#### Data provided
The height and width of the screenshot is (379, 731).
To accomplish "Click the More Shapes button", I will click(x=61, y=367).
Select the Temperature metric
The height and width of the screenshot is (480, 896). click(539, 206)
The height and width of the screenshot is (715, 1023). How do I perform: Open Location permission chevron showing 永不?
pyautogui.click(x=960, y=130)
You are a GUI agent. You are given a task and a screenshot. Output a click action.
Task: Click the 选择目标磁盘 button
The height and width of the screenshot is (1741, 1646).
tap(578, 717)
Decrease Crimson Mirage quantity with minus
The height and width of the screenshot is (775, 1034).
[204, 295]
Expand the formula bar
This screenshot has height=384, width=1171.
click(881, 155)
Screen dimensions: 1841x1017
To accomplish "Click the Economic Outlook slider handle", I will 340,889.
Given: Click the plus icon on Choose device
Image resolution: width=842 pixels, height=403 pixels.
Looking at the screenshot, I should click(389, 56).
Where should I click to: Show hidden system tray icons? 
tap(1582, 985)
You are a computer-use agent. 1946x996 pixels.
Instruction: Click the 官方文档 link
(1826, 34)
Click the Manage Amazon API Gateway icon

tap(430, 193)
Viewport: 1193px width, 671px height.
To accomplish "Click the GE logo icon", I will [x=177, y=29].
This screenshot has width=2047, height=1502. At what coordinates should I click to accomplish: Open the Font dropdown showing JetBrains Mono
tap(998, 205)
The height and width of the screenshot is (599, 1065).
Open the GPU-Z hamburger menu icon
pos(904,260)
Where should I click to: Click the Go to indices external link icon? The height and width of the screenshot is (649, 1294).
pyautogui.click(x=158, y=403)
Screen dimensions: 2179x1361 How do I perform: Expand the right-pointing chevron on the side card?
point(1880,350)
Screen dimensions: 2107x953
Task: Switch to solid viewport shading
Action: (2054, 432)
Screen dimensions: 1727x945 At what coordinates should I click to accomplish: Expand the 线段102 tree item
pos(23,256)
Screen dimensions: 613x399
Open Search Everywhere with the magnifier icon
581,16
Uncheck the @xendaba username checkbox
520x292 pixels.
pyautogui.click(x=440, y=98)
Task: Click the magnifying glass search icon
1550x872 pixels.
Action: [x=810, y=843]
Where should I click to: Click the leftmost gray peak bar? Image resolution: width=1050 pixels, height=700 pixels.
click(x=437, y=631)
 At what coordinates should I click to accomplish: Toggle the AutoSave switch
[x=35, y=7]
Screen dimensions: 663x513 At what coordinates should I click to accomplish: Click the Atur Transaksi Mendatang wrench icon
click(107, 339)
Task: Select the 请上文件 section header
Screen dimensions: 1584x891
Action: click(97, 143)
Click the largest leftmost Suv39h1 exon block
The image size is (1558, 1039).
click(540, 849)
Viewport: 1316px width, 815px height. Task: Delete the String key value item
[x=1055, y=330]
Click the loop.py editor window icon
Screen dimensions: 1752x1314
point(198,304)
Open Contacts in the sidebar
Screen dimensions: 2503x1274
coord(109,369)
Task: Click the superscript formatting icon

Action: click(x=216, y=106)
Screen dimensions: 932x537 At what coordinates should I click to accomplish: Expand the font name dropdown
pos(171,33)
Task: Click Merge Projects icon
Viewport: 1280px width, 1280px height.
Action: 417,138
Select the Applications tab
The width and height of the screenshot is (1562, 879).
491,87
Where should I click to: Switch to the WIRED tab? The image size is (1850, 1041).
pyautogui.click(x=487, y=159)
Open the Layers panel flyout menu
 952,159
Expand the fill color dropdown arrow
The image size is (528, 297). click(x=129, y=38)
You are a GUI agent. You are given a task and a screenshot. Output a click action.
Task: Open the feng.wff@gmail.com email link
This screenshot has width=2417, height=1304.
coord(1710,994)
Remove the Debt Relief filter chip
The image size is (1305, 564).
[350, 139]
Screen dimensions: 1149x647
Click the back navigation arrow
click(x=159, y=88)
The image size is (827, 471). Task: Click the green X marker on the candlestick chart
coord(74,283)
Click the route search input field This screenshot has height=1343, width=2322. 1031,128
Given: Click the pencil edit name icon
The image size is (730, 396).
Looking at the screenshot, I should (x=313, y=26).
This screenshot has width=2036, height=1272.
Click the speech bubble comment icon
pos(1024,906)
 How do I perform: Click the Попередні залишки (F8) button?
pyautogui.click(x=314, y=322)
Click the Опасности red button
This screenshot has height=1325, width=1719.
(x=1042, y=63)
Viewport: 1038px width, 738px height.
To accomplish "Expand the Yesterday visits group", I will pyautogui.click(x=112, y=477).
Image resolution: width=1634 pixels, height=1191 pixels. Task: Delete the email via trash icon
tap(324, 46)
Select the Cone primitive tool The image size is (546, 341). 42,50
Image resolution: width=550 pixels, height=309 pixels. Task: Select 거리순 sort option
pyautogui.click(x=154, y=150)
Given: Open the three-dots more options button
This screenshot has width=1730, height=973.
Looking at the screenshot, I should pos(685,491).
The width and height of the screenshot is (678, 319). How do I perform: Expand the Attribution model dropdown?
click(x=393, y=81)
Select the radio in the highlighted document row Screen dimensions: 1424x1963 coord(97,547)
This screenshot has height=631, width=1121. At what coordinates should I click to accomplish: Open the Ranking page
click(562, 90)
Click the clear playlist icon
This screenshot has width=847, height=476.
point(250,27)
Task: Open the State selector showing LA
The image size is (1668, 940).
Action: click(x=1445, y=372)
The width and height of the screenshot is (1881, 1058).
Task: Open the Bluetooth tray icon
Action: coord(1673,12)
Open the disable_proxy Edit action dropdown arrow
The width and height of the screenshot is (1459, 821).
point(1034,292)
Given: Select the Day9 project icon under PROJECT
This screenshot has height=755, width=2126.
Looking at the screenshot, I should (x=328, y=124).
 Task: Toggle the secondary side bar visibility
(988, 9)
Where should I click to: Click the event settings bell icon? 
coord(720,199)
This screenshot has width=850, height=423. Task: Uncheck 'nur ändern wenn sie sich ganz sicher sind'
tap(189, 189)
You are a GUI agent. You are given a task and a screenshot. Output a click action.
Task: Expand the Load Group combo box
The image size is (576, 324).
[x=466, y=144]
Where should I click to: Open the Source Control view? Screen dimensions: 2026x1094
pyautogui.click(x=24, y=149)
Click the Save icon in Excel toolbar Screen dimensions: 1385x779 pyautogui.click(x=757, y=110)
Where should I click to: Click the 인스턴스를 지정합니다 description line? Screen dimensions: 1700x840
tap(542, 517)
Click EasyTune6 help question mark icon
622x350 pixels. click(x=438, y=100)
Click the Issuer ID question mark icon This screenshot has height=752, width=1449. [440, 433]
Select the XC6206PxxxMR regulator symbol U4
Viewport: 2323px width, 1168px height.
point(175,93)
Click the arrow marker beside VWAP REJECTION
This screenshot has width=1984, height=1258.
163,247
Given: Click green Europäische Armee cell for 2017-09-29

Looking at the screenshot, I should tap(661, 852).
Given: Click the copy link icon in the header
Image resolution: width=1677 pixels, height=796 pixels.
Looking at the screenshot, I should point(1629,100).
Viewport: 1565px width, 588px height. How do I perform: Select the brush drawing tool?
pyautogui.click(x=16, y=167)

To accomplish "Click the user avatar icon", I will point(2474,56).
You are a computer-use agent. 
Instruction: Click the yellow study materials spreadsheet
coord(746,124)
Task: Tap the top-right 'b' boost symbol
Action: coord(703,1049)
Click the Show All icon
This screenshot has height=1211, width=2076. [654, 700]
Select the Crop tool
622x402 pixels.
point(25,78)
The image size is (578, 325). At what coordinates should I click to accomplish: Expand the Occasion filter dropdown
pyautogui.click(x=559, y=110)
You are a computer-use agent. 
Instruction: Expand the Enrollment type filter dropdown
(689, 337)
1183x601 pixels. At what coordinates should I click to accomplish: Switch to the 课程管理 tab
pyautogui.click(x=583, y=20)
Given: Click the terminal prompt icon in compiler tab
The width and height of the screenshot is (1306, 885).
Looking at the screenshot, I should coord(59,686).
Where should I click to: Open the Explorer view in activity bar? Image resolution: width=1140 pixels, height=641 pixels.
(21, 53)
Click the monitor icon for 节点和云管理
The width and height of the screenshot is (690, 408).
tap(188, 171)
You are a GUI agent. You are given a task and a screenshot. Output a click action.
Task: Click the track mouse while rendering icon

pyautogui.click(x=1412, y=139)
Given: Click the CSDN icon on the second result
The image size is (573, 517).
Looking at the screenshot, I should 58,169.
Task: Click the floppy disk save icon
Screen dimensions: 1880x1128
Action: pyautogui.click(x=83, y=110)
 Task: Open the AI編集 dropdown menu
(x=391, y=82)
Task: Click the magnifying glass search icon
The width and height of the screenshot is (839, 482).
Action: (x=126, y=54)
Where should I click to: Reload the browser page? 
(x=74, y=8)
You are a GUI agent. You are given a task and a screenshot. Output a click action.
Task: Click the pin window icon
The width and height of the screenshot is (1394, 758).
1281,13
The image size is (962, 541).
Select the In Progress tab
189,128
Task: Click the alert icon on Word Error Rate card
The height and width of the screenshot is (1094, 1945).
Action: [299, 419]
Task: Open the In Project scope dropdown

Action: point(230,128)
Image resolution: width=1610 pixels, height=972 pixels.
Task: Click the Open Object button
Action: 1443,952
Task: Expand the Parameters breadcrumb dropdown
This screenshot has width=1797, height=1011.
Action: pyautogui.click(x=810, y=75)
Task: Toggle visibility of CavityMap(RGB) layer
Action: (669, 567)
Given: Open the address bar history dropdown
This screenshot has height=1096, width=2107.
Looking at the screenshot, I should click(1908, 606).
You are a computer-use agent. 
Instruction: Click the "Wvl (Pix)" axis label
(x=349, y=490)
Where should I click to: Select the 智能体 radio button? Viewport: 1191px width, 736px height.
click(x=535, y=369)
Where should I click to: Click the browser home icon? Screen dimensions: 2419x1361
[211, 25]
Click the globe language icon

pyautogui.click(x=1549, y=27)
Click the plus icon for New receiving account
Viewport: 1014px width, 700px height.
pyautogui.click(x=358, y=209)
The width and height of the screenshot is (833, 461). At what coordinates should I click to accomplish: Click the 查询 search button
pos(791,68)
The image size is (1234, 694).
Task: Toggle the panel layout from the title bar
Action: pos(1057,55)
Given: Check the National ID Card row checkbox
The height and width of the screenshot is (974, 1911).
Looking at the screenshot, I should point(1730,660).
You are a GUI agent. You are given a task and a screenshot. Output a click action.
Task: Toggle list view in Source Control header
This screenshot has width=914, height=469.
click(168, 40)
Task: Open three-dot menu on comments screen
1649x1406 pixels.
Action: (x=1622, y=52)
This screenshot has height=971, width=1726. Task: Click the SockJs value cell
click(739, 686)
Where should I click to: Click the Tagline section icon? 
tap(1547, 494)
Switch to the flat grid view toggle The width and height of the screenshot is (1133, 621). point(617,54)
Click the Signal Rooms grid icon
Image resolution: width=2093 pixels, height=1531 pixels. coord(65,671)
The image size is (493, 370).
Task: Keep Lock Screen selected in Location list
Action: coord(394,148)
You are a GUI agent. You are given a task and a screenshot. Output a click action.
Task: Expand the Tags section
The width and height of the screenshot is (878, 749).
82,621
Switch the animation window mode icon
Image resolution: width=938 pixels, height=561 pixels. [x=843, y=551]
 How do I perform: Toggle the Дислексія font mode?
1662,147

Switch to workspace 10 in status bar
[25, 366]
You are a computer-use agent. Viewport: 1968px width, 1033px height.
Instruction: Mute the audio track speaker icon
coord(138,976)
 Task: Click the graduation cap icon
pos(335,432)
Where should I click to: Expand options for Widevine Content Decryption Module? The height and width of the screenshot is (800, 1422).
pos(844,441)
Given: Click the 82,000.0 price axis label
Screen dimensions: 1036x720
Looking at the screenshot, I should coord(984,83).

#### Your assignment
Write out exactly the lines from the beginning of the material above through the line with "Screen dimensions: 613x399", including both and omitting all others.

#### Result of the task
The height and width of the screenshot is (379, 731).
To accomplish "Click the More Shapes button", I will click(x=61, y=367).
Select the Temperature metric
The height and width of the screenshot is (480, 896). click(539, 206)
The height and width of the screenshot is (715, 1023). How do I perform: Open Location permission chevron showing 永不?
pyautogui.click(x=960, y=130)
You are a GUI agent. You are given a task and a screenshot. Output a click action.
Task: Click the 选择目标磁盘 button
The height and width of the screenshot is (1741, 1646).
tap(578, 717)
Decrease Crimson Mirage quantity with minus
The height and width of the screenshot is (775, 1034).
[204, 295]
Expand the formula bar
This screenshot has height=384, width=1171.
click(881, 155)
Screen dimensions: 1841x1017
To accomplish "Click the Economic Outlook slider handle", I will 340,889.
Given: Click the plus icon on Choose device
Image resolution: width=842 pixels, height=403 pixels.
Looking at the screenshot, I should click(389, 56).
Where should I click to: Show hidden system tray icons? 
tap(1582, 985)
You are a computer-use agent. 1946x996 pixels.
Instruction: Click the 官方文档 link
(1826, 34)
Click the Manage Amazon API Gateway icon

tap(430, 193)
Viewport: 1193px width, 671px height.
To accomplish "Click the GE logo icon", I will [x=177, y=29].
This screenshot has width=2047, height=1502. At what coordinates should I click to accomplish: Open the Font dropdown showing JetBrains Mono
tap(998, 205)
The height and width of the screenshot is (599, 1065).
Open the GPU-Z hamburger menu icon
pos(904,260)
Where should I click to: Click the Go to indices external link icon? The height and width of the screenshot is (649, 1294).
pyautogui.click(x=158, y=403)
Screen dimensions: 2179x1361 How do I perform: Expand the right-pointing chevron on the side card?
point(1880,350)
Screen dimensions: 2107x953
Task: Switch to solid viewport shading
Action: (2054, 432)
Screen dimensions: 1727x945 At what coordinates should I click to accomplish: Expand the 线段102 tree item
pos(23,256)
Screen dimensions: 613x399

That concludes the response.